Isaacson and his team quickly halted trading in BATS’s shares and scrambled to isolate the error. But the damage was done. Although the team pinned down and patched the software glitch in two and a half hours, BATS chairman and CEO Joe Ratterman decided to pull the IPO after consulting with the company’s board of directors and underwriters. Too many hours had passed since the suspension of trading to reopen the process, Ratterman says. Investors risked losing money.  A single coding error had become a material event that “had eroded investor confidence in our stock and made the timely resumption of fair and orderly trading unlikely,” the CEO wrote in an open letter of apology to BATS’s customers two days later.

The irony of the IPO debacle is that BATS at its core is more akin to a technology start-up than to a traditional stock exchange. Founded in June 2005 by David Cummings, 43, owner and now chairman of Kansas City, Missouri–based high frequency trading firm Tradebot Systems, BATS has enjoyed a stellar reputation for its low-cost, lightning-fast trading infrastructure in the years since it matched its first order, in January 2006. BATS has grown swiftly and now operates the third-largest U.S. equity exchange by volume, with March 2012 market share of 10.92 percent, behind industry-leading NYSE Euronext, with 24.21 percent, and Nasdaq OMX, with 21.86 percent, according to New York–based Rosenblatt Securities.

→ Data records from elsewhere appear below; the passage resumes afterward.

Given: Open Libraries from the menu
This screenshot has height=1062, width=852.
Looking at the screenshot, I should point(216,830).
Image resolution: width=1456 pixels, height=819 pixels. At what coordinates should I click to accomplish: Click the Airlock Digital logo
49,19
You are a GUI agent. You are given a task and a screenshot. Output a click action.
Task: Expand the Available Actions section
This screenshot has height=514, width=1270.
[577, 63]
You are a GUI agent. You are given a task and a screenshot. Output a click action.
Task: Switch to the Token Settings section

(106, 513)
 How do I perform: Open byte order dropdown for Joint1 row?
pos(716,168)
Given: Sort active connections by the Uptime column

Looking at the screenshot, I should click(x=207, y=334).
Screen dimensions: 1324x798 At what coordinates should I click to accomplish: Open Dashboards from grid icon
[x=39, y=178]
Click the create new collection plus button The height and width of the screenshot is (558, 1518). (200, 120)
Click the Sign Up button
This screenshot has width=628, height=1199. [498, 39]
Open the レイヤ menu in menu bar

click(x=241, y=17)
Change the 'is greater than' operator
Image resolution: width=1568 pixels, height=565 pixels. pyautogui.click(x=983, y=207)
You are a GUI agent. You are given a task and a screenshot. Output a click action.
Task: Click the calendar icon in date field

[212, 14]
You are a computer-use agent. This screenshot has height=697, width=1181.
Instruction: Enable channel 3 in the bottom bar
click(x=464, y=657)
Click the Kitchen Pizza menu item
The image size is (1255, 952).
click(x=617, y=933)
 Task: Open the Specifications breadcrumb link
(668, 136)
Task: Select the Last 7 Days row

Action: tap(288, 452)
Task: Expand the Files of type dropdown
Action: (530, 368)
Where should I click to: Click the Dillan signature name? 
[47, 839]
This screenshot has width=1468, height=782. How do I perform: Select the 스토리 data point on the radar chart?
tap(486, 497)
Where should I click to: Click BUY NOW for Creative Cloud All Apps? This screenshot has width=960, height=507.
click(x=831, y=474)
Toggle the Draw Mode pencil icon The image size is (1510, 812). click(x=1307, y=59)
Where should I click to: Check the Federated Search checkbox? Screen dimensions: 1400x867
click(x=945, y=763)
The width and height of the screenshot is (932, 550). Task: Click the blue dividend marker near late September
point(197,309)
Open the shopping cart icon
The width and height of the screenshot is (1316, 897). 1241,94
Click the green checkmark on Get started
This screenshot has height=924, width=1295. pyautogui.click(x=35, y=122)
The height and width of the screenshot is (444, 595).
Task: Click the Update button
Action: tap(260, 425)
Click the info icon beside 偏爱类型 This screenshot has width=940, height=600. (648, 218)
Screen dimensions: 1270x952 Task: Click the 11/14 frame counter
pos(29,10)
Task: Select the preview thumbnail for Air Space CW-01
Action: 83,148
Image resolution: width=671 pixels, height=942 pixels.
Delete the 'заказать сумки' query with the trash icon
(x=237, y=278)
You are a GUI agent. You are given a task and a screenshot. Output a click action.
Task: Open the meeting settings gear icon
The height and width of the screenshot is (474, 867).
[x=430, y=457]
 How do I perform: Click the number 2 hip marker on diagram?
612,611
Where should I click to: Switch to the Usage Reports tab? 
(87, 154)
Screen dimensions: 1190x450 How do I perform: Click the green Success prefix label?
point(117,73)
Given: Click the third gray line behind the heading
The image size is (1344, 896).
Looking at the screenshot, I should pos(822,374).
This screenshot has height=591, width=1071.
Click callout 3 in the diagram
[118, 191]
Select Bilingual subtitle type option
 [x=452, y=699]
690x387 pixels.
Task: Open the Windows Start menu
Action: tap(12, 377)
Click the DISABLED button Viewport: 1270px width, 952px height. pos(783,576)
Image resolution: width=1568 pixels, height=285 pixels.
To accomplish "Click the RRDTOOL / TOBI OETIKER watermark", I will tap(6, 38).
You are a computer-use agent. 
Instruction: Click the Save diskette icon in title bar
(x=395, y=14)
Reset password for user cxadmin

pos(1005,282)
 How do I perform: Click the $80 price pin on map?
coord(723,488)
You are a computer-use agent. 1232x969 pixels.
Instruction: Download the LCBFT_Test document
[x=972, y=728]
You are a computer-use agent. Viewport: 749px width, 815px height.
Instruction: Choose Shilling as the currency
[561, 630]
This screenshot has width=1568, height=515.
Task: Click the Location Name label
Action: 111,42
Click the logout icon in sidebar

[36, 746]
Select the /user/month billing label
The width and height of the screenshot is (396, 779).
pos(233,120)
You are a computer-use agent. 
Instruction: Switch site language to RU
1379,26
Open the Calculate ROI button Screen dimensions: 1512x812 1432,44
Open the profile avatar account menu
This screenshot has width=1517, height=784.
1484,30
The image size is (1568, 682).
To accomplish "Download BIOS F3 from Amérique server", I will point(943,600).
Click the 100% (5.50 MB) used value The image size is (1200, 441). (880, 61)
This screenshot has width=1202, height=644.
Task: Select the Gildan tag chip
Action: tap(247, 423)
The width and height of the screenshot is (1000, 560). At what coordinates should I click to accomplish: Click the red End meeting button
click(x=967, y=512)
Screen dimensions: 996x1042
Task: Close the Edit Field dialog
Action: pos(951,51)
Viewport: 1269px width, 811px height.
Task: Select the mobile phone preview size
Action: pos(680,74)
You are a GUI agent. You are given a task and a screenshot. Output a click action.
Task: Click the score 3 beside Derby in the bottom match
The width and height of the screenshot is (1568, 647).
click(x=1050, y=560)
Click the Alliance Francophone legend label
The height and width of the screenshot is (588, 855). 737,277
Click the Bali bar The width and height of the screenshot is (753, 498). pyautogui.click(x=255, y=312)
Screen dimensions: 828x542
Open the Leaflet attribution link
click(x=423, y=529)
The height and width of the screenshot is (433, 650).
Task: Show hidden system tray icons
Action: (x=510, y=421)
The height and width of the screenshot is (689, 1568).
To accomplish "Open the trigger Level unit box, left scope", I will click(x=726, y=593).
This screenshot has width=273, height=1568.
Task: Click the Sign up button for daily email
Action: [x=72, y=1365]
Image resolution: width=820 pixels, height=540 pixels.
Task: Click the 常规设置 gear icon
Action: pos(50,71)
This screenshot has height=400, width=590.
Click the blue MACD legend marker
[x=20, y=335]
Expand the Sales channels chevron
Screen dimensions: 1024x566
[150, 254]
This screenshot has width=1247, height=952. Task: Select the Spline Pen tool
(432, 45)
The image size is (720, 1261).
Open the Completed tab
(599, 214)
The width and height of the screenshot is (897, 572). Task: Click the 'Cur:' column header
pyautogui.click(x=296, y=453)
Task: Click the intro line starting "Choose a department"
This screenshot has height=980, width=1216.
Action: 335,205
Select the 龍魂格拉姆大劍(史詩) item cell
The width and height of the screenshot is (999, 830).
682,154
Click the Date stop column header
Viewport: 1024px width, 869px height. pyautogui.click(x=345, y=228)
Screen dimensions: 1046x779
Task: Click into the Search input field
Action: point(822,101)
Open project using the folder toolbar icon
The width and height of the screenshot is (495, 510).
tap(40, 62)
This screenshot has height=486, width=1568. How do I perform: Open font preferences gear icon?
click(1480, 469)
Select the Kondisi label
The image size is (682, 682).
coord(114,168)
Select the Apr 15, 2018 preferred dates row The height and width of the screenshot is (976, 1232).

Like its larger peers, BATS also operates a multiplicity of platforms, running exchanges for U.S. equities as well as a U.S. equity options exchange. BATS has also established a strong presence in Europe, having launched its European equity-trading platform in 2008. Last year BATS Europe more than quadrupled its market share with the acquisition of its larger, London-based rival Chi-X Europe.

BATS’s decision to step into the spotlight and list on its own exchange was an ambitious move intended to monetize its growth, return investment capital to its owners and open up a new front in its long-running battle with Nasdaq OMX and NYSE Euronext. Corporate listings are still among the most high-profile, profitable services that the incumbent exchanges provide, and the 46-year-old Ratterman has long sought to leverage BATS’s innovative technology and pricing power to undercut its larger rivals’ rich fees. Had the IPO succeeded, it would have packed a symbolic punch. No upstart electronic exchange operator in the U.S. since Nasdaq has broken through the ranks of the established incumbents to create a successful corporate listings service. BATS could have been the first to do so in more than four decades. Instead, the company is left to pick up the pieces of its failed IPO, despite the fact that it has a fully functioning listings service for exchange-traded funds that it just launched in January.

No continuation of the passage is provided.